The image below shows what the original text looked like (on the far left) and then, next to that, what it looked like after the Library’s OCR software had digitized it. The words in red are those in which the accuracy is likely to be poor. The box on the right has had a person check the original text and the OCR words, and correct any mistakes.

In practice what the Microtask Platform did was to identify and extract the problematic words (the red ones), and then present them individually to online volunteers for checking. The platform would then automatically collect the answers, verify them, and insert them back into the digitized newspapers. The process is outlined below. 

But rather than asking the volunteers to spend time tediously reading through and typing out text that may not interest them, all they had to do was play social computer games. These games made helping correct the errors fun and competitive.
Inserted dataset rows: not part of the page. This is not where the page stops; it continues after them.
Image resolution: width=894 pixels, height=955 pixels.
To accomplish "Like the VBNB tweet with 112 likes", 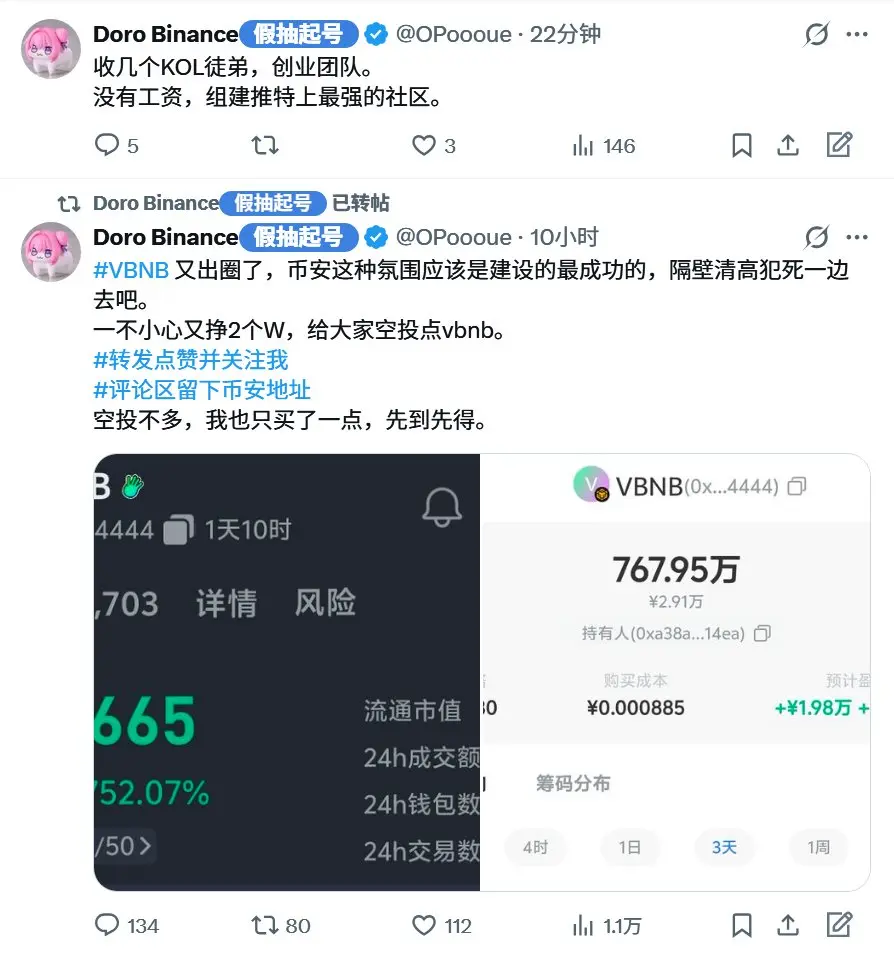I will coord(442,926).
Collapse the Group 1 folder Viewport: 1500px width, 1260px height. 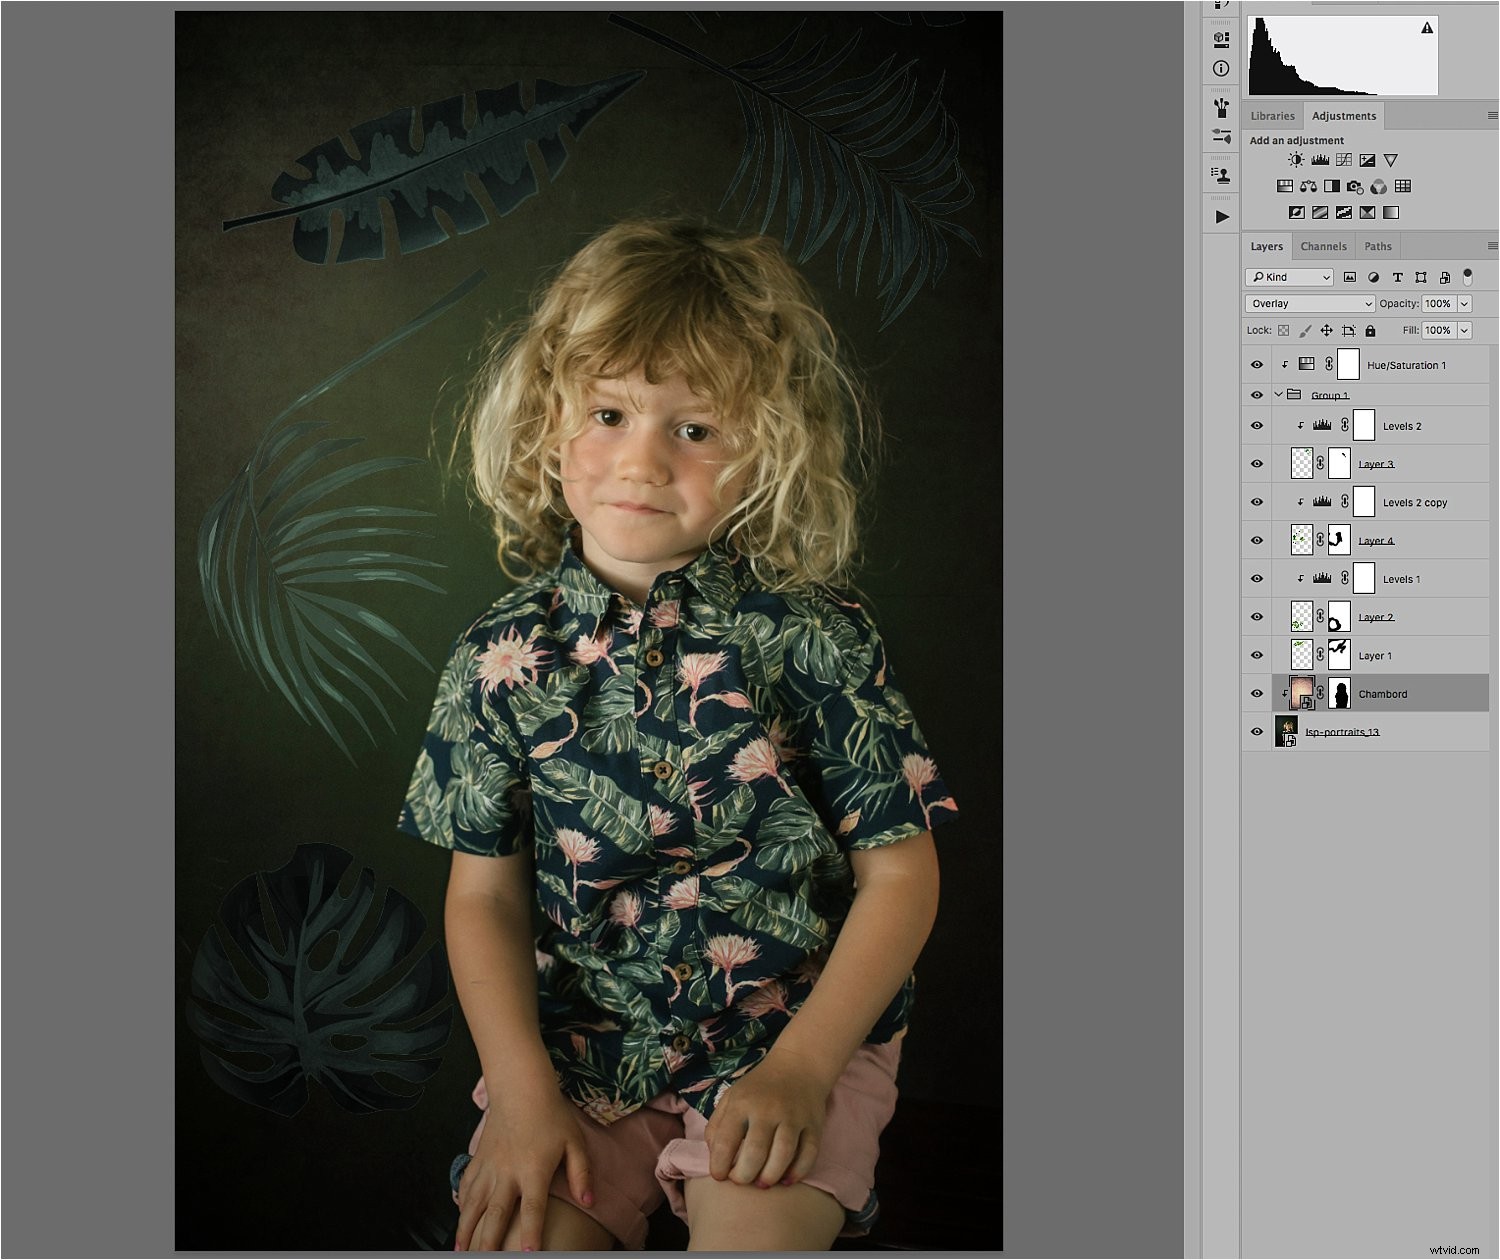pos(1277,394)
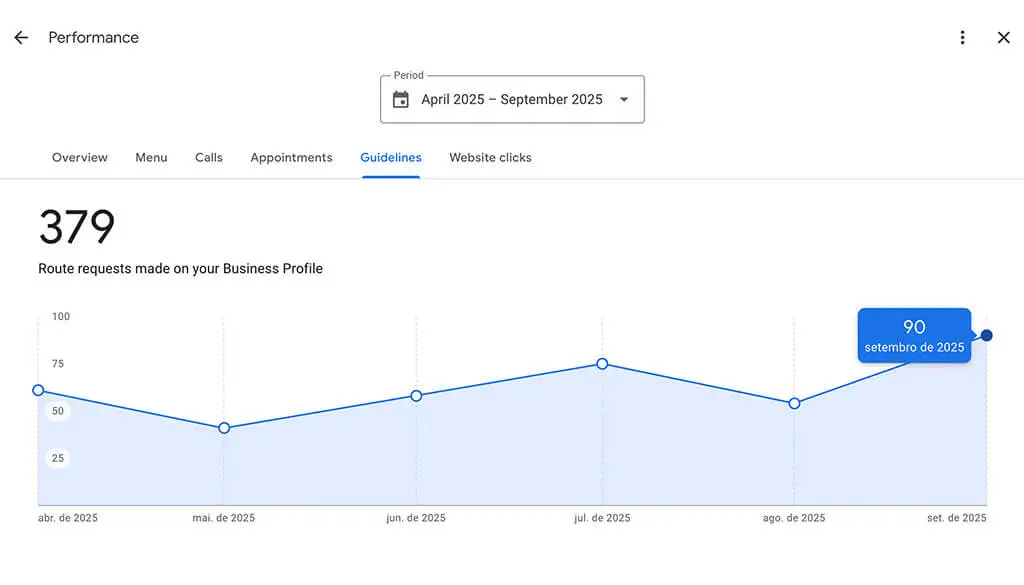
Task: Click the active Guidelines tab
Action: pyautogui.click(x=391, y=158)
In order to succeed in these games, players must accurately type in the difficult to read words cut from the original scanned version of the archive. To make sure that people were correctly entering the words, the same words were sent to different players simultaneously. This verified the results, ensuring a high level of accuracy.
 
The game looks like this:

About this case study
Main Contact

Ville Miettinen

Founder & CEO, Microtask

Email: wili@microtask.com

Twitter: https://twitter.com/#!/wili
Blog: http://blog.microtask.com


Ville Miettinen wrote this case study for Governance International on 1 September 2012.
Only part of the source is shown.